_ACTIVITY_.
Nothing but the lines below between the line holding "Given: Push the release tab on input 16" and the line holding "Click the Split", inclusive, should appear in the answer, each set down exactly.

Stored data:

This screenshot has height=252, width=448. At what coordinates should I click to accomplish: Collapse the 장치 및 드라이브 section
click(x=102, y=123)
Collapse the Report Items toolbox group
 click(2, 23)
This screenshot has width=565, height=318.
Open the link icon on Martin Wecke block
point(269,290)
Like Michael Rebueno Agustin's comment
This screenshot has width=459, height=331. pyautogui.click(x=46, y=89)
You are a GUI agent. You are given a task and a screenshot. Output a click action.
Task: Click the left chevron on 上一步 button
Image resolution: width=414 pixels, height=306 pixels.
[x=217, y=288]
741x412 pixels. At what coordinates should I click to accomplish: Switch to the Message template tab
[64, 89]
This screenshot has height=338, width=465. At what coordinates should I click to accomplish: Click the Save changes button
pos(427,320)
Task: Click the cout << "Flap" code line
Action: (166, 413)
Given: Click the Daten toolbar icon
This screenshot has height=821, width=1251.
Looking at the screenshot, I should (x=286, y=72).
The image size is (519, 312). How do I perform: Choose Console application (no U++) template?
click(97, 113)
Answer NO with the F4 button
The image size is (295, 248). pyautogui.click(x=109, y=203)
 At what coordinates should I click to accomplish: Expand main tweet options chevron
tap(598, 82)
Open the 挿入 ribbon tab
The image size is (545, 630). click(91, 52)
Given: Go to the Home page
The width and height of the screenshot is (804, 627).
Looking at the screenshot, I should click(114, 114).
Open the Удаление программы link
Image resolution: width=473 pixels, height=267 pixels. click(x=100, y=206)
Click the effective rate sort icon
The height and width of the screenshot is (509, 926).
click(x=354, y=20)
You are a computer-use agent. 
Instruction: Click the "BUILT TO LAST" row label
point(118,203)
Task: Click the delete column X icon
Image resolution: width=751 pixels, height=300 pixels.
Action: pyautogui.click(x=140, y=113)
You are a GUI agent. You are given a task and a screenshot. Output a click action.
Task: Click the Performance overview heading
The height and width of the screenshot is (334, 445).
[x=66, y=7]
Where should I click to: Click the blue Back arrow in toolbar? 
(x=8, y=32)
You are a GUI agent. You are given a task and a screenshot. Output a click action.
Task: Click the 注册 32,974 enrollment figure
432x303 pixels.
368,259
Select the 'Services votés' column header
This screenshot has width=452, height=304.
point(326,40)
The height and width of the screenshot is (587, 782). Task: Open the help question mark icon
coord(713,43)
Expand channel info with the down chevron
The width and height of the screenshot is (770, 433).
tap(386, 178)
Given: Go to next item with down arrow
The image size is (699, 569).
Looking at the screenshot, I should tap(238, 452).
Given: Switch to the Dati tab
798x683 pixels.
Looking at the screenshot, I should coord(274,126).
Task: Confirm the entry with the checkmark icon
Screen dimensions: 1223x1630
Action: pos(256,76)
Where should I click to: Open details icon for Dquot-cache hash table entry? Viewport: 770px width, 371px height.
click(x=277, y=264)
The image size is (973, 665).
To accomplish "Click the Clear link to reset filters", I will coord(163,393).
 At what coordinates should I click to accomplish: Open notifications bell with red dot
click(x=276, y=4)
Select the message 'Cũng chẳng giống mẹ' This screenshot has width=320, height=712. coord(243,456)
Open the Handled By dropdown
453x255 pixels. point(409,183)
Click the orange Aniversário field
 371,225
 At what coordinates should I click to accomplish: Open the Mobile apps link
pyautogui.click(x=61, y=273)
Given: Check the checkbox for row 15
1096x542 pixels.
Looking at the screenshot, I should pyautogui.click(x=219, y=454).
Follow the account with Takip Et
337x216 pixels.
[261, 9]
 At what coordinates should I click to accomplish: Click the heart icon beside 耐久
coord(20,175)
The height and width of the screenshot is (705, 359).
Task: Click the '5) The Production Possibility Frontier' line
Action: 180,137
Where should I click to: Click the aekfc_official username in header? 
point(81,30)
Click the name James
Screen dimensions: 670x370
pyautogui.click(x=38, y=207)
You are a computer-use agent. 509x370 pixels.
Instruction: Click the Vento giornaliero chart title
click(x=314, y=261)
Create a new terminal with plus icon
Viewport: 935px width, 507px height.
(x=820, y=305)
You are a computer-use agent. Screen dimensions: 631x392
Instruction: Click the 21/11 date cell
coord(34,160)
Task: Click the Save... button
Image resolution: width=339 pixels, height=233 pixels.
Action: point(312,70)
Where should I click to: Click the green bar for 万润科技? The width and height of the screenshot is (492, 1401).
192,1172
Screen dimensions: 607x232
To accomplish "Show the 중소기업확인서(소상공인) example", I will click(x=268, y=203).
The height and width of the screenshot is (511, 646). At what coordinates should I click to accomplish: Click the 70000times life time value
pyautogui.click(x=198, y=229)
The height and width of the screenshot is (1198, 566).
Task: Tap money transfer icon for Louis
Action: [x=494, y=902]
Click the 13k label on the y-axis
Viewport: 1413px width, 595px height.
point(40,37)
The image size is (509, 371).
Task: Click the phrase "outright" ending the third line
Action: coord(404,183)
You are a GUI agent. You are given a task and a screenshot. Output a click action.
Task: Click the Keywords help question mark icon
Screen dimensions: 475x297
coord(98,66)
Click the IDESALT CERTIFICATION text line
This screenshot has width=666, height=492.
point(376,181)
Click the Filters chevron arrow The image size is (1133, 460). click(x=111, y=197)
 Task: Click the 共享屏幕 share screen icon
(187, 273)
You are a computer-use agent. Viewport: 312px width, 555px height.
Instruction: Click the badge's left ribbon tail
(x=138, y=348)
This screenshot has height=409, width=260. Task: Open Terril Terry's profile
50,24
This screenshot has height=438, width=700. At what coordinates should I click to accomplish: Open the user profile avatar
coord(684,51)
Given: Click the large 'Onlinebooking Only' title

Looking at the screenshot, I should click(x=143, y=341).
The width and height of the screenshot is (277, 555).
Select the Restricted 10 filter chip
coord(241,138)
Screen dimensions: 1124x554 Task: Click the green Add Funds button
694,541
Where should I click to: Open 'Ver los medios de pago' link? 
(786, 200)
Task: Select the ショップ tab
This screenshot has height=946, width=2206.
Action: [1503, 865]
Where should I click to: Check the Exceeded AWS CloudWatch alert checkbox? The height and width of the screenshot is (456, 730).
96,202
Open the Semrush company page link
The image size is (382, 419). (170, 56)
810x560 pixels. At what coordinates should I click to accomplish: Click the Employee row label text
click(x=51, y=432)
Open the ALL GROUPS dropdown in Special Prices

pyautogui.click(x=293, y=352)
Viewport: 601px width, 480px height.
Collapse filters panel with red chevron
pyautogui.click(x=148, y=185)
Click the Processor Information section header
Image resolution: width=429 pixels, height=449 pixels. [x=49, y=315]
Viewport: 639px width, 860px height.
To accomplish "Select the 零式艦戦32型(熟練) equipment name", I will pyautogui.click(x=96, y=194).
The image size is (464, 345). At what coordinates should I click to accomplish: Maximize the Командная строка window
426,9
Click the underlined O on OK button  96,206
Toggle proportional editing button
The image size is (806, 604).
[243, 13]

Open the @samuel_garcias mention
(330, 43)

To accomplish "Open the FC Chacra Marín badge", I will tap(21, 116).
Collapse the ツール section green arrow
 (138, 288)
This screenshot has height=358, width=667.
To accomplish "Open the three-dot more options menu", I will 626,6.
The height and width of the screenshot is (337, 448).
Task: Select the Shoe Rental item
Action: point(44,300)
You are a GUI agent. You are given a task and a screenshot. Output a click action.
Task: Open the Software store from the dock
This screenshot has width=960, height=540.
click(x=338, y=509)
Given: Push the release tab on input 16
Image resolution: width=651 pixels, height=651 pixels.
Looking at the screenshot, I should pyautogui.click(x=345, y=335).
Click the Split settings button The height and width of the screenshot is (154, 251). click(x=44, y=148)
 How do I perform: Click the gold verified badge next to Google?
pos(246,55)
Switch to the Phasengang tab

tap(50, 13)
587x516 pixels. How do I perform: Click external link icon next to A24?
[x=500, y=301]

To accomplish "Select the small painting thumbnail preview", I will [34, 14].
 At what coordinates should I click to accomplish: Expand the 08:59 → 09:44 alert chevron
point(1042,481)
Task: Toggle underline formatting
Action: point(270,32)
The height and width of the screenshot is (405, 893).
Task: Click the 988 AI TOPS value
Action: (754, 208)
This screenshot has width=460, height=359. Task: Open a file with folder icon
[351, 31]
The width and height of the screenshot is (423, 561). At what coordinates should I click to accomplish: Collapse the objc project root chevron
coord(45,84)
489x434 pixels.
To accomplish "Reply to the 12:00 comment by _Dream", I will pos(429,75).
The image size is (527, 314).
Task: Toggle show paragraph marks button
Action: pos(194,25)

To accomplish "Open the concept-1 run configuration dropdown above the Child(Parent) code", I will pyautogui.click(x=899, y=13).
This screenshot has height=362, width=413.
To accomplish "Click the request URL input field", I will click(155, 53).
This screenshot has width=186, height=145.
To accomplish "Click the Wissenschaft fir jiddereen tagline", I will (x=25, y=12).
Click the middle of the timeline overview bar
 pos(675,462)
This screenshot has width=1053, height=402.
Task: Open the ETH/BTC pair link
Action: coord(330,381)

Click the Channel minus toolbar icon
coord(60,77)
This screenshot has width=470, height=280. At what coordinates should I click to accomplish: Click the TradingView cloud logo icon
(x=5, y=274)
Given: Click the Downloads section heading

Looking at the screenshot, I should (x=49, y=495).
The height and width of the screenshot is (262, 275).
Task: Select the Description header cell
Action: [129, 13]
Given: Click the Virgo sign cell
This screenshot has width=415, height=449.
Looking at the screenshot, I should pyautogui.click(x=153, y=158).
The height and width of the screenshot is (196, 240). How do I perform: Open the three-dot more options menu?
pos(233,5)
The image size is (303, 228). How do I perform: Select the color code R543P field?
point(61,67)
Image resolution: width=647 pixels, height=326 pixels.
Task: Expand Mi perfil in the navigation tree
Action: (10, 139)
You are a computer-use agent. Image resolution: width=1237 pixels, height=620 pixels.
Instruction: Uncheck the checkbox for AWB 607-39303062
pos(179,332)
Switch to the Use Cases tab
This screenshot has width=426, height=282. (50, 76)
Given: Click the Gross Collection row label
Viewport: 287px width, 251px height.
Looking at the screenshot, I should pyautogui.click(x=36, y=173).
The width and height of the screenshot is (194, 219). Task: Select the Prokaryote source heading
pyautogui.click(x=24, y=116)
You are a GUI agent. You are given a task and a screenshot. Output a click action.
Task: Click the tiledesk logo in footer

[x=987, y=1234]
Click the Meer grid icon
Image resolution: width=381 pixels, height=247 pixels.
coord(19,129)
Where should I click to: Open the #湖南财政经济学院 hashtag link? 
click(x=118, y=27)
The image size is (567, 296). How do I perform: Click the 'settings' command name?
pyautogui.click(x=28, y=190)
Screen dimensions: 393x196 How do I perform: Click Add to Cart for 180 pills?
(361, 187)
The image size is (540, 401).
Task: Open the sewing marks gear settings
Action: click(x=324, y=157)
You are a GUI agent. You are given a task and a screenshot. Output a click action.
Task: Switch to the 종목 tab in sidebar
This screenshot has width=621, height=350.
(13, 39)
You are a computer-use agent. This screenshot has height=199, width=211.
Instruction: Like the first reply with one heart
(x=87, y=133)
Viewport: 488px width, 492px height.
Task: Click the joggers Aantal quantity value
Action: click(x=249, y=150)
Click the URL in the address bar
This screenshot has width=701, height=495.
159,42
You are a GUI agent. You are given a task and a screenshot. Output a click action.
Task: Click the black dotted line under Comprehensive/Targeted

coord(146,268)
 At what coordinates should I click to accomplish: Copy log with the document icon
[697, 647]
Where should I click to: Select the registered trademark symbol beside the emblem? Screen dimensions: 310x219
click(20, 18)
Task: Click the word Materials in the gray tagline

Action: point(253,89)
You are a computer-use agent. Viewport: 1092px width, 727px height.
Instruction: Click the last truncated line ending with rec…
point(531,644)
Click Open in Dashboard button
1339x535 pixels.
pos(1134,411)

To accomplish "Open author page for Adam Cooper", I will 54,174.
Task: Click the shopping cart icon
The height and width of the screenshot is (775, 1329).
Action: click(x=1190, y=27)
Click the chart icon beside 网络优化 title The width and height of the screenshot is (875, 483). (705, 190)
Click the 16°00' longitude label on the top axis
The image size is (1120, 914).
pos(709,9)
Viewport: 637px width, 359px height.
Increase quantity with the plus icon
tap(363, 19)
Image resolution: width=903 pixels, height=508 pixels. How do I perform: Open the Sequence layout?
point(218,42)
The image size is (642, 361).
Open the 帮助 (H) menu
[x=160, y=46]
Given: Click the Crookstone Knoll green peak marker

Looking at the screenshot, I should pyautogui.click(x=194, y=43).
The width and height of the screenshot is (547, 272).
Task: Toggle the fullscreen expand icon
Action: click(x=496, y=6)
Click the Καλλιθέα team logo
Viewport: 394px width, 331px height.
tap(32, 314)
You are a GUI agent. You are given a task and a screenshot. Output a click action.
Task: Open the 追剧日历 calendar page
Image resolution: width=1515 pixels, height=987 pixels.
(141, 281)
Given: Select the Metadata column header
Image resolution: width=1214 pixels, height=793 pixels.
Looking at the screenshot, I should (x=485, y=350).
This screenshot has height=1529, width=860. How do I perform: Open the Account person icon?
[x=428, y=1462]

_SOLUTION FOR THIS EXERCISE_.
Given: Push the release tab on input 16
Image resolution: width=651 pixels, height=651 pixels.
Looking at the screenshot, I should pyautogui.click(x=345, y=335).
Click the Split settings button The height and width of the screenshot is (154, 251). click(x=44, y=148)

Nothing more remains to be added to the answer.